Instead, our time spent in the virtual world of the Web provides us with narratives that are snippets or soundbites, constantly interrupted by hyperlinks to “related stories” to which we happily leap, distracting our attention from the main story or narrative that — frankly — was getting a little too long anyway for our short attention spans.
Welcome to the virtual world
And instead of the rituals of the family dinner, learning writing or fly fishing from Dad, we spend hour after hour vicariously living others’ experiences, often with a stand-in avatar for us as we get lost in some online video game or doing armchair traveling around the world.
We already know we have become more splintered as families as everyone heads off to their own laptops to explore their virtual worlds which may not be representative of the corner of the world we inhabit at all. That being so, how do we expect to understand that culture as our parents and grandparents did?
It’s not just family members going their own way, but also members of the same culture or society doing the same thing. The younger we start out exploring the world on the Web instead of the real world in front of us, the more time we spend away from the rituals and narratives that teach us about that culture.
And, since we learn a lot about our own identity from our culture, we make it harder to discover that identity.
No mall directory
Is it surprising that we wake up one day to discover that, like the first-time shopper in a huge shopping mall, we have no idea where we are in relation to the places we want to be or how to get there? There is no mall directory, because there have been no narratives and few real-life rituals to point us to our destinations.
The other day I was watching a TV commercial for one of those online services that helps you track your family tree. Something like Ancestry.com. There was this woman who was talking about her great-grandfather as if he were someone from an alien planet whom she knew absolutely nothing about until she paid this online service to discover his identity.
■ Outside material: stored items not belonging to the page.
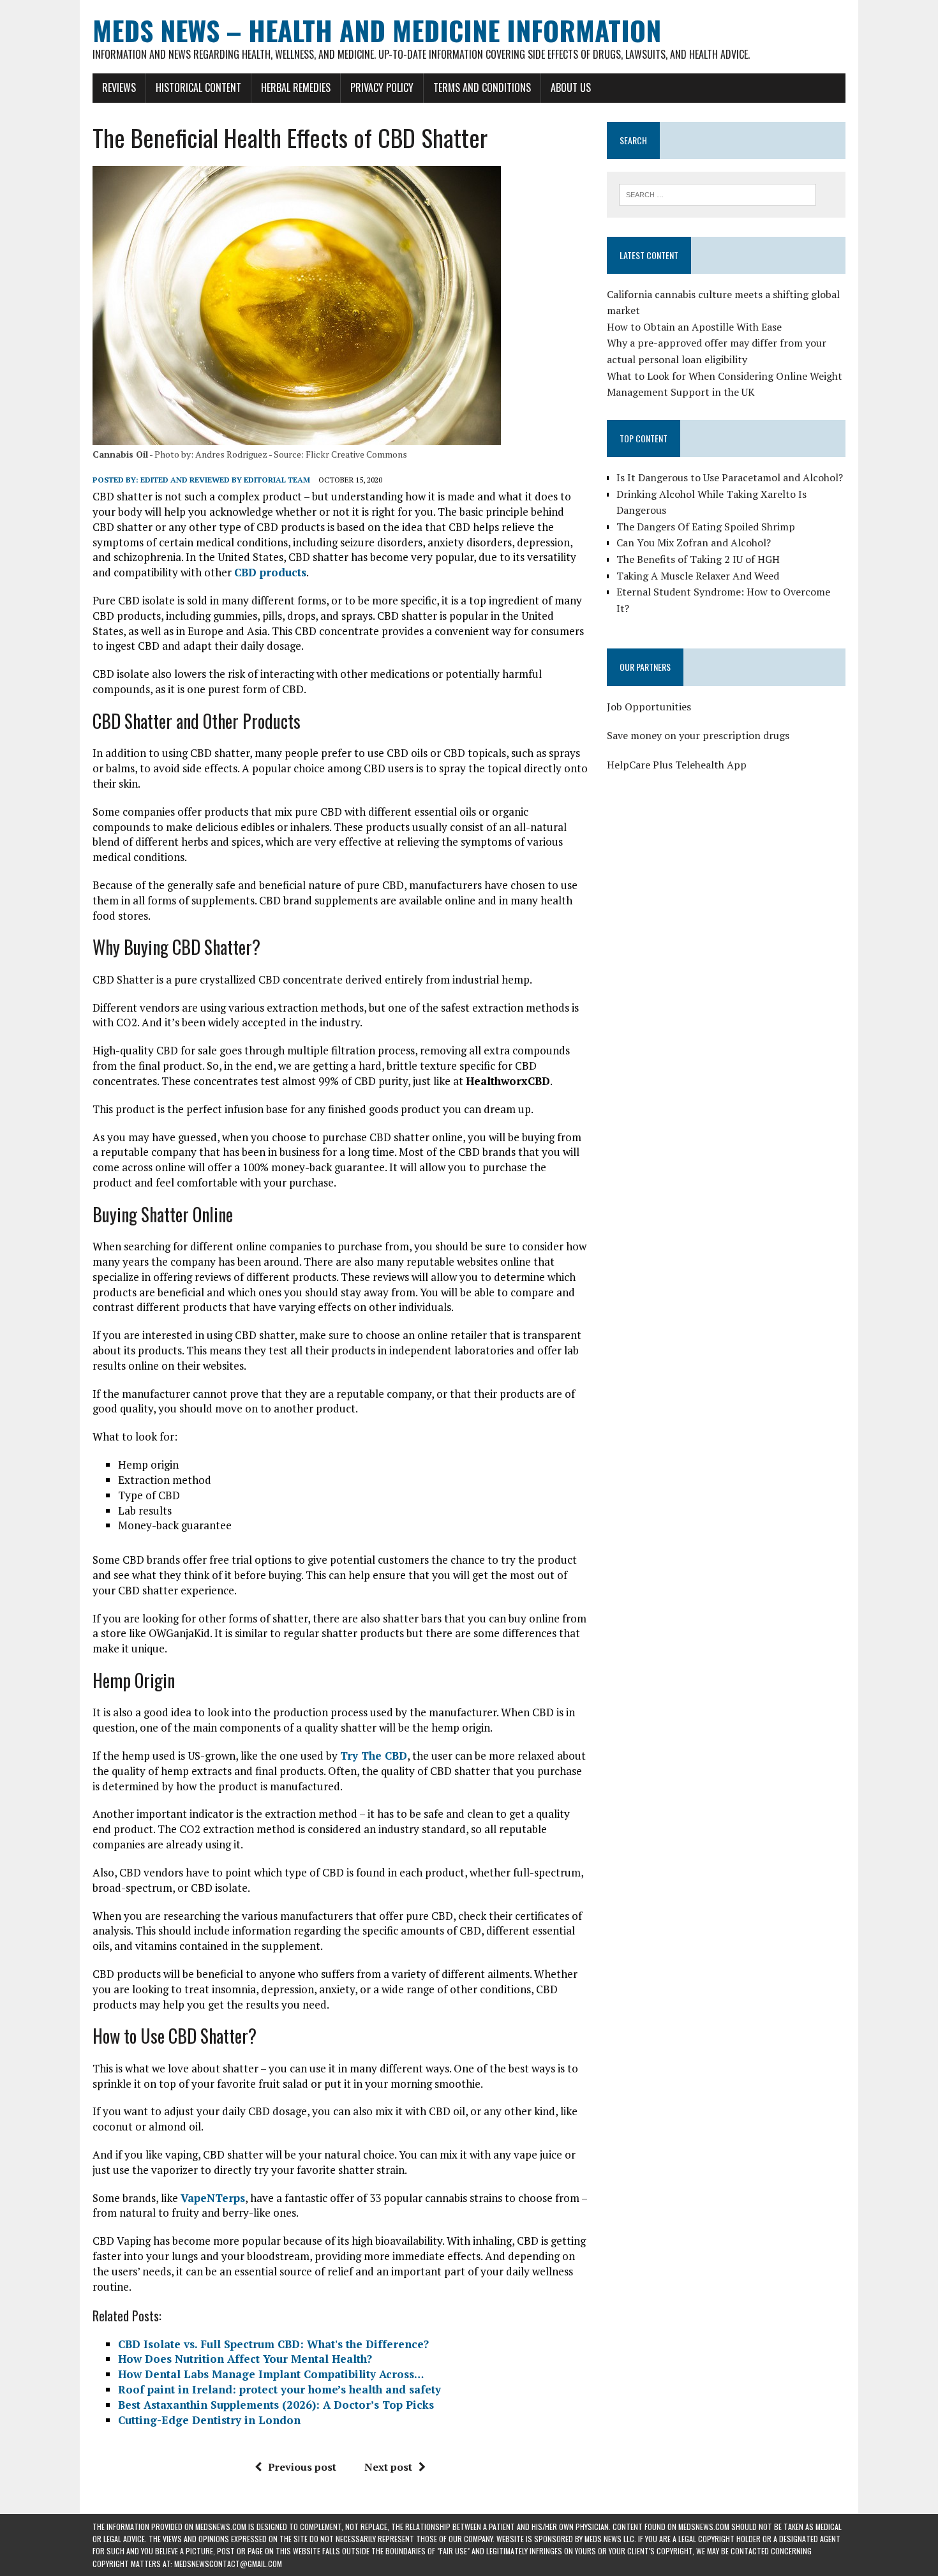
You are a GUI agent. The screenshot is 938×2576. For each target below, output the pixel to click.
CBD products (270, 572)
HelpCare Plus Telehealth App (677, 765)
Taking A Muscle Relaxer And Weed (697, 576)
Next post (388, 2467)
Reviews (119, 87)
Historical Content (198, 87)
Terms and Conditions (482, 87)
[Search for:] (717, 193)
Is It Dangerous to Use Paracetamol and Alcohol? (729, 477)
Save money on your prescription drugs (698, 735)
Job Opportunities (649, 707)
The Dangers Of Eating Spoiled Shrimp (705, 527)
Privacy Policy (381, 87)
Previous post (302, 2467)
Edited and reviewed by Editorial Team (225, 479)
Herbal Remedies (296, 87)
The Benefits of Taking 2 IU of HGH (698, 559)
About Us (571, 87)
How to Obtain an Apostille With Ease (694, 327)
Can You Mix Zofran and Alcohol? (693, 542)
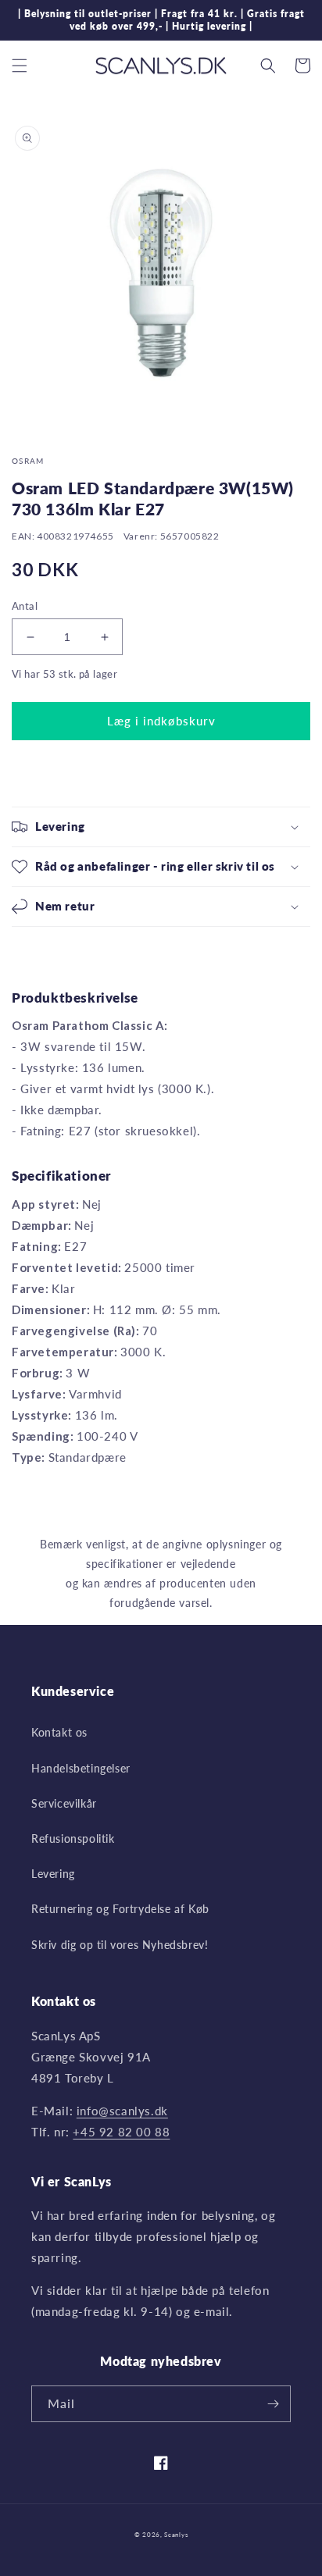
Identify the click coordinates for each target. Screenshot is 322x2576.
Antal (25, 606)
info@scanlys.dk (122, 2111)
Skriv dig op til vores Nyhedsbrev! (119, 1944)
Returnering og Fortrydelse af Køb (120, 1908)
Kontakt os (59, 1732)
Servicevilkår (64, 1803)
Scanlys (176, 2535)
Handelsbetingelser (81, 1768)
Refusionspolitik (73, 1838)
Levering (53, 1873)
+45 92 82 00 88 (121, 2132)
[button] (19, 65)
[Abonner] (273, 2403)
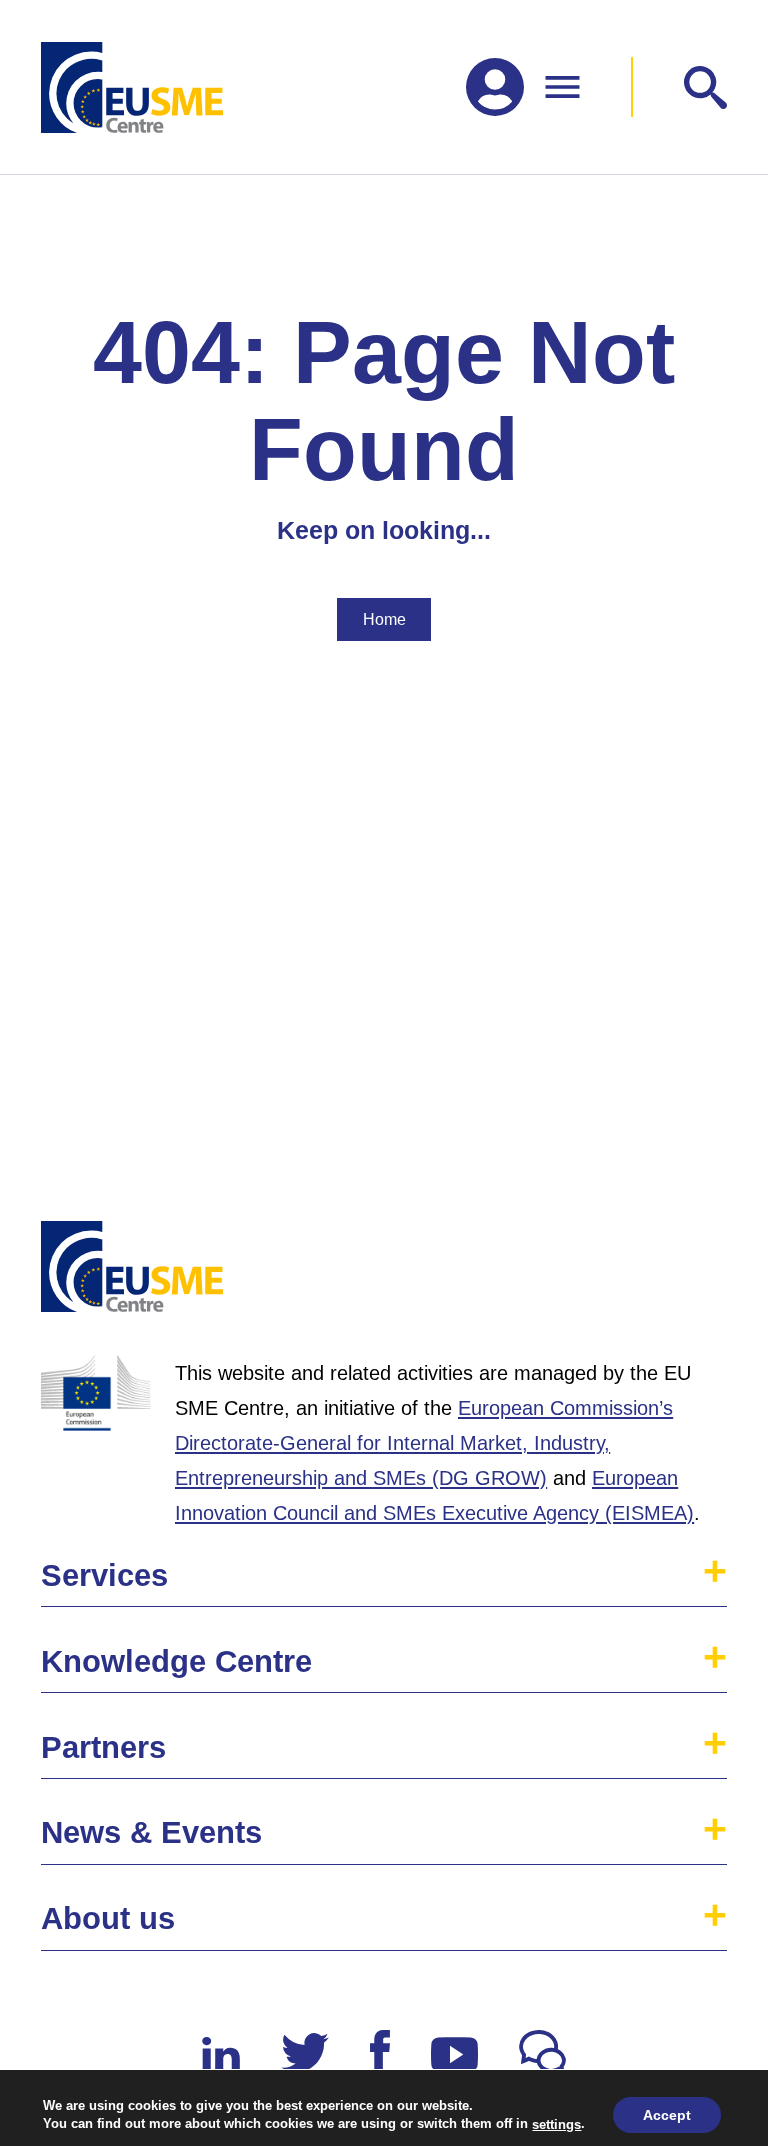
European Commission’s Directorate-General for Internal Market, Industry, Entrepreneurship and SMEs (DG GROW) (424, 1442)
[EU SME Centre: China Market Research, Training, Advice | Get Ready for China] (132, 87)
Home (384, 619)
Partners (103, 1747)
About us (108, 1918)
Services (104, 1575)
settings (556, 2123)
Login (689, 1274)
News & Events (151, 1832)
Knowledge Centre (176, 1661)
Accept (667, 2115)
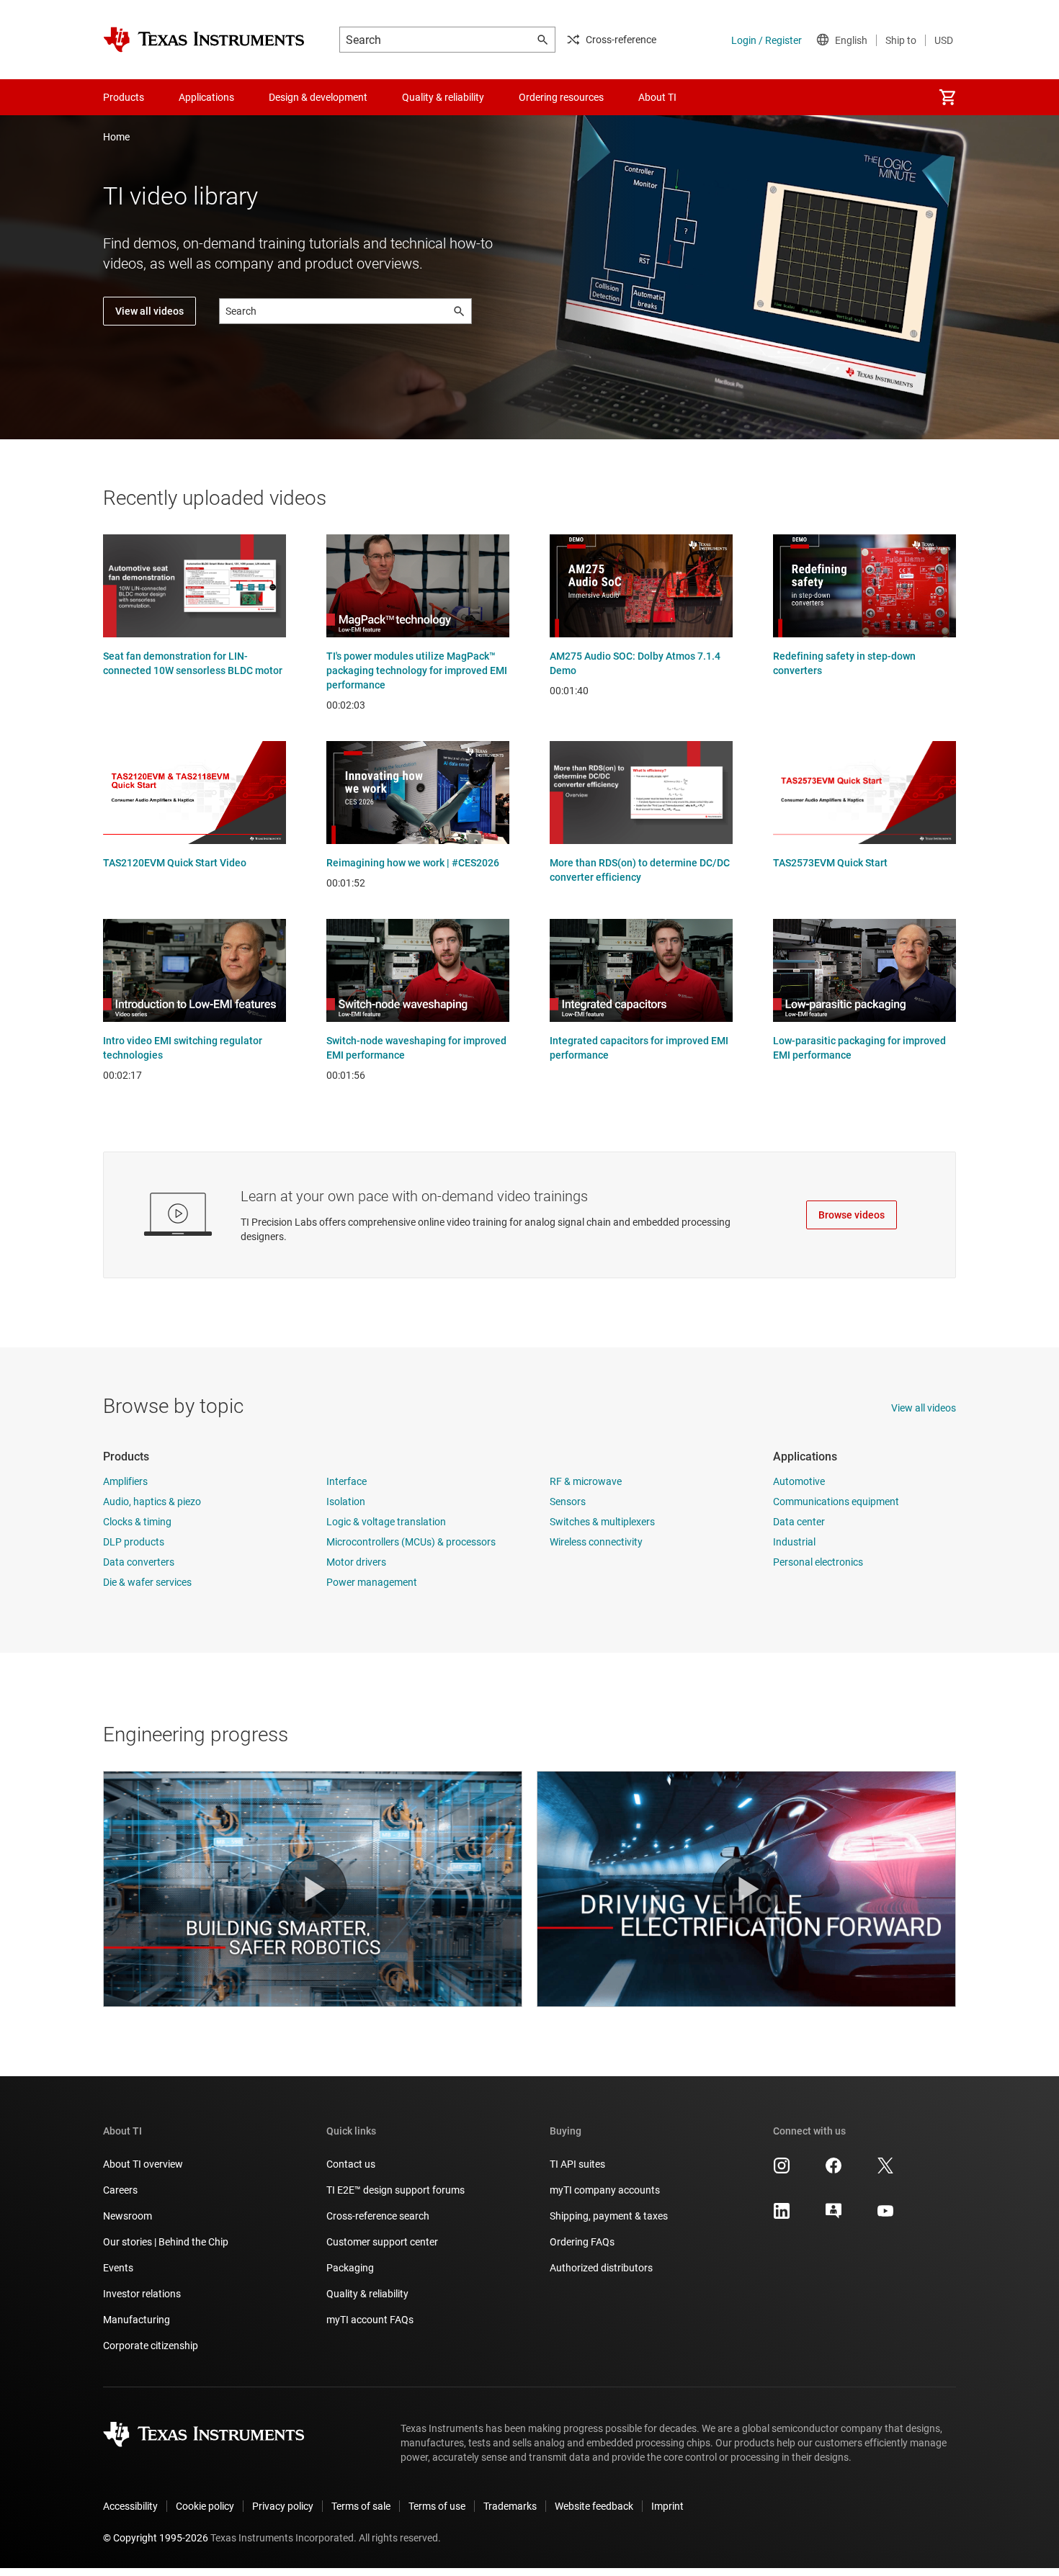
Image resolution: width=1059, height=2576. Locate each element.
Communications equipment (836, 1501)
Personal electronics (818, 1562)
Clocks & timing (137, 1521)
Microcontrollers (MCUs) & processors (411, 1542)
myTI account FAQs (370, 2319)
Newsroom (127, 2216)
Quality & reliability (367, 2293)
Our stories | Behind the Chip (165, 2242)
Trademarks (510, 2506)
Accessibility (130, 2506)
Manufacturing (136, 2319)
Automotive (799, 1481)
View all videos (149, 311)
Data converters (138, 1562)
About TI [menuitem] (657, 97)
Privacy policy (282, 2506)
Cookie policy (205, 2506)
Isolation (345, 1501)
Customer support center (382, 2242)
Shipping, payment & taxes (609, 2216)
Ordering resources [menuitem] (561, 97)
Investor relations (142, 2293)
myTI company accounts (605, 2190)
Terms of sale (360, 2506)
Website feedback (594, 2506)
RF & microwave (586, 1481)
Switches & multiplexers (602, 1521)
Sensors (568, 1501)
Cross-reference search (377, 2216)
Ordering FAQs (582, 2242)
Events (118, 2268)
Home (116, 137)
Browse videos (851, 1215)
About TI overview (143, 2164)
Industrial (794, 1542)
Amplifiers (125, 1481)
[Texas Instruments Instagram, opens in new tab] (781, 2170)
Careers (120, 2190)
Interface (346, 1481)
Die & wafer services (147, 1582)
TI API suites (577, 2164)
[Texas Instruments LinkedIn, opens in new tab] (781, 2216)
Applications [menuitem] (206, 97)
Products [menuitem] (123, 97)
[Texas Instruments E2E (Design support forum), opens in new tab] (833, 2216)
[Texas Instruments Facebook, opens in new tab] (833, 2170)
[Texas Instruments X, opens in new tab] (885, 2170)
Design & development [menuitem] (318, 97)
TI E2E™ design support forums (395, 2190)
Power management (371, 1582)
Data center (799, 1521)
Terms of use (436, 2506)
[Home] (204, 40)
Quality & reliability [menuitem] (443, 97)
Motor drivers (356, 1562)
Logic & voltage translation (386, 1521)
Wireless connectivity (596, 1542)
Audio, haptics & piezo (152, 1501)
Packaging (350, 2268)
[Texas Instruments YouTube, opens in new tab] (885, 2216)
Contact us (350, 2164)
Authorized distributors (601, 2268)
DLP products (133, 1542)
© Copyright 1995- (155, 2538)
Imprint (667, 2506)
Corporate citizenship (150, 2345)
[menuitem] (947, 97)
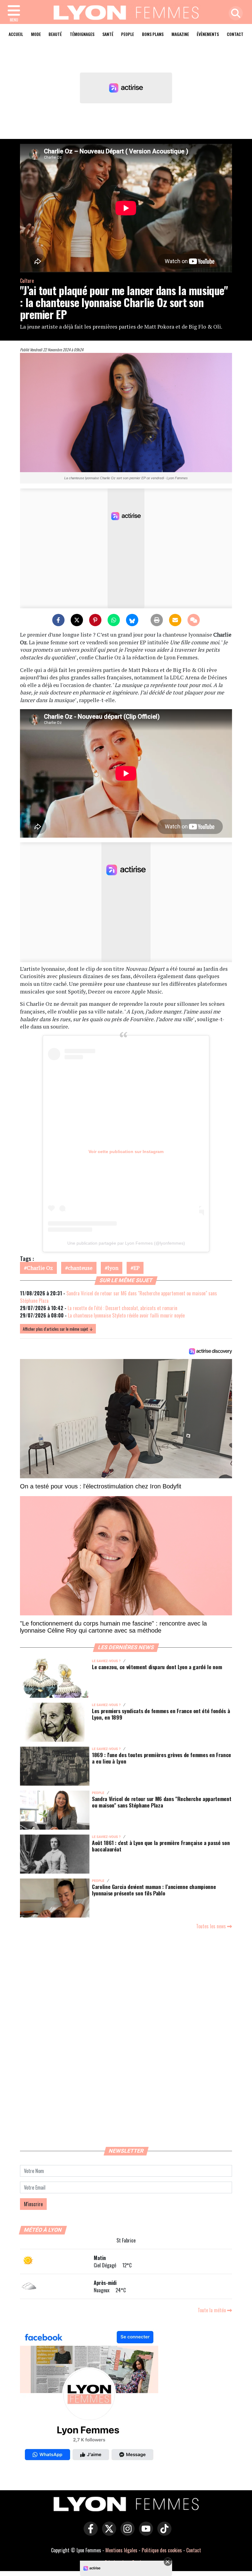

Then I realized, I don’t even know who my own great-grandfather was. As a child raised on television, I can tell you the name of Tonto’s horse, but not the name of my grandfather’s dad or mom.
A telling sign about how we’re losing our sense of our own culture? Wouldn’t our grandparents chide us for side-stepping the importance of knowing our own family history?
Is our time spent in the virtual world, as opposed to the real one, exacerbating that disconnect from our own culture? At best, it doesn’t help.